## Scrape historical tweets of US senators

This notebook scrapes tweets from all official accounts of US senators with `snscrape` and stores
them in a local `sqlite` database. The tweets are cleaned using the `Preprocessor` package and
modern `Pandas` chaining methods.

In [None]:
# Imports
from datetime import datetime
import pandas as pd
import datapane as dp
import snscrape
import sqlite3
from snscrape.modules import twitter
from sqlalchemy import create_engine
import plotly.express as px
from wordcloud import WordCloud, STOPWORDS, ImageColorGenerator
import matplotlib.pyplot as plt


In [None]:
# Read in list of senator usernames
usernames = pd.read_csv("data/senators_usernames.csv")
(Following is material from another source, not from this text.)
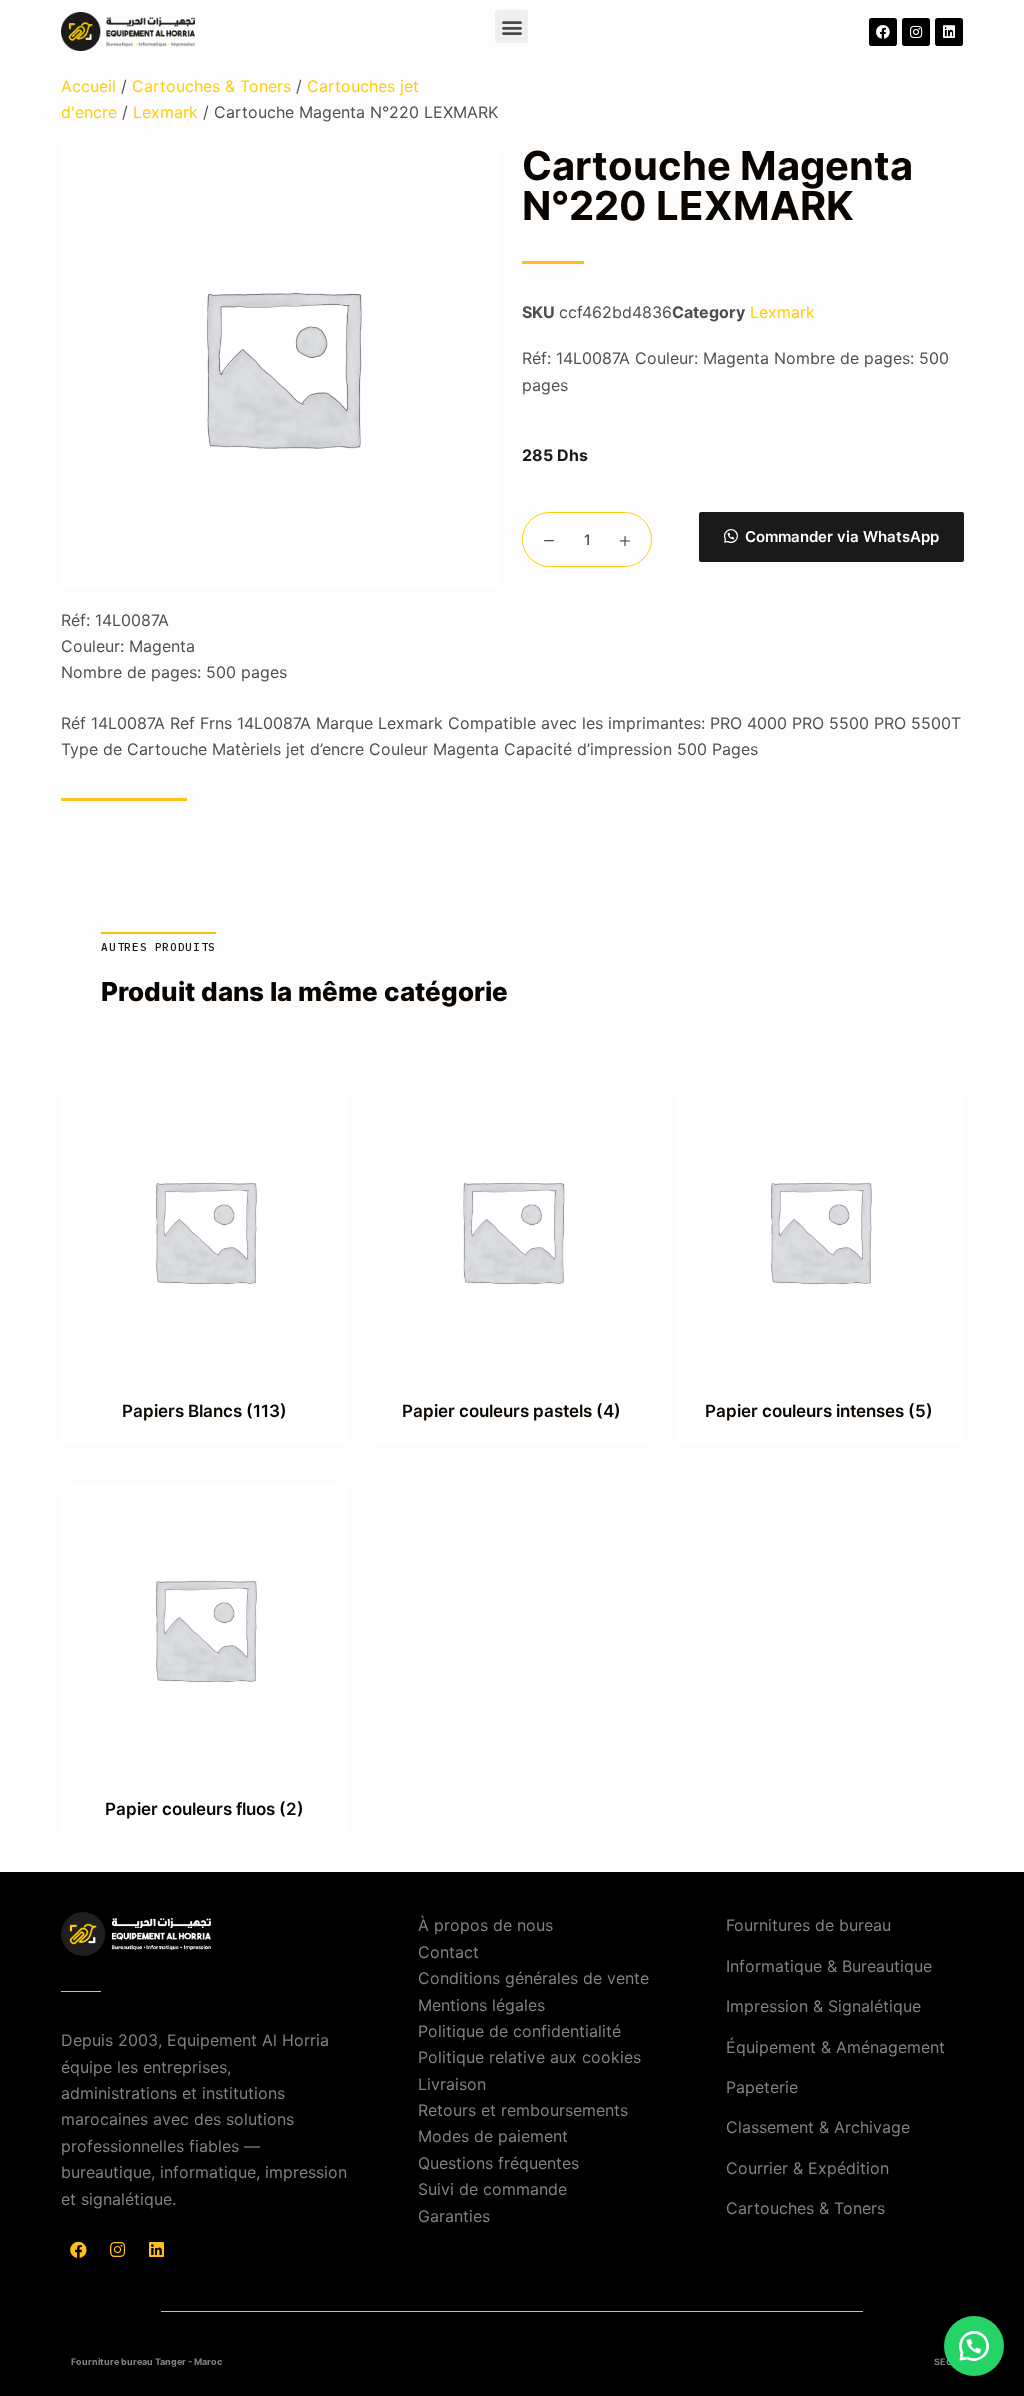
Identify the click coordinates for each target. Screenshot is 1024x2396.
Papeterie (762, 2087)
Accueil (88, 86)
### Scrape and tidy tweets

In [None]:
def extract_tweets(scraped_profile):
    """Extracts essential tweet data from a Twitter
    profile that's been previously scraped with snscrape.

    Args:
        scraped_profile (generator): Complete Twitter user profile.
    Returns:
        list: List of dictionaries each containing tweet data.
    """
    return [
        {
            "date": tweet.date.strftime("%Y-%m-%d %I:%M:%S %p"),
            "id": tweet.id,
            "username": tweet.user.username,
            "text": tweet.content,
            "is_retweet": str(tweet.retweetedTweet),
        }
        for tweet in scraped_profile
    ]


In [None]:
def tidy_tweets(tweets):
    """Clean up raw tweet data and store in a dataframe
    with senator usernames and party affiliations.

    Args:
        tweets (list): List of dictionaries each containing tweet data.

    Returns:
        pd.DataFrame: Dataframe with all tweets for each senator as
        well as their username and party affiliation.
    """
    # Put tweet data into a df
    tweets_df = pd.DataFrame(tweets)
    # Tidy up
    return (
        tweets_df.query('is_retweet == "None"')  # remove all retweets
        .assign(date=pd.to_datetime(tweets_df.date))  # convert col from str to datetime
        # .query(f"{START_DATE} < date < {END_DATE}")  # drop tweets outside of date range
        .drop(columns=["is_retweet"])  # drop col
        .merge(usernames[["username", "party"]])  # get usernames, party affiliations
        .sort_values(by=["date"])  # sort by date
        .reset_index(drop=True)
    )


In [None]:
# Connect to locally created db (and create if it doesn't exist)
conn = sqlite3.connect("data/TWEETS.db")  # path to db


In [None]:
# Initalize empty list for tweets data
dfs = []

# Initialize empty list for skipped usernames
skipped_usernames = []

# Get tweets by username and append to db
for username in usernames.username.tolist():
    # for username in ["RogerMarshallMD", "LeaderMcConnell"]:
    try:
        # Get all tweets for given username
        scraped_profile = twitter.TwitterProfileScraper(username=username).get_items()
        # Extra tweet metadata
        tweets = extract_tweets(scraped_profile)
        # Tidy up tweets and put in df
        tweets_df = tidy_tweets(tweets)
        # Append to list
        dfs.append(tweets_df)
    except:
        print(f"Couldn't get tweets for {username}")
        # Get list of all skipped usernames
        skipped_usernames.append(username)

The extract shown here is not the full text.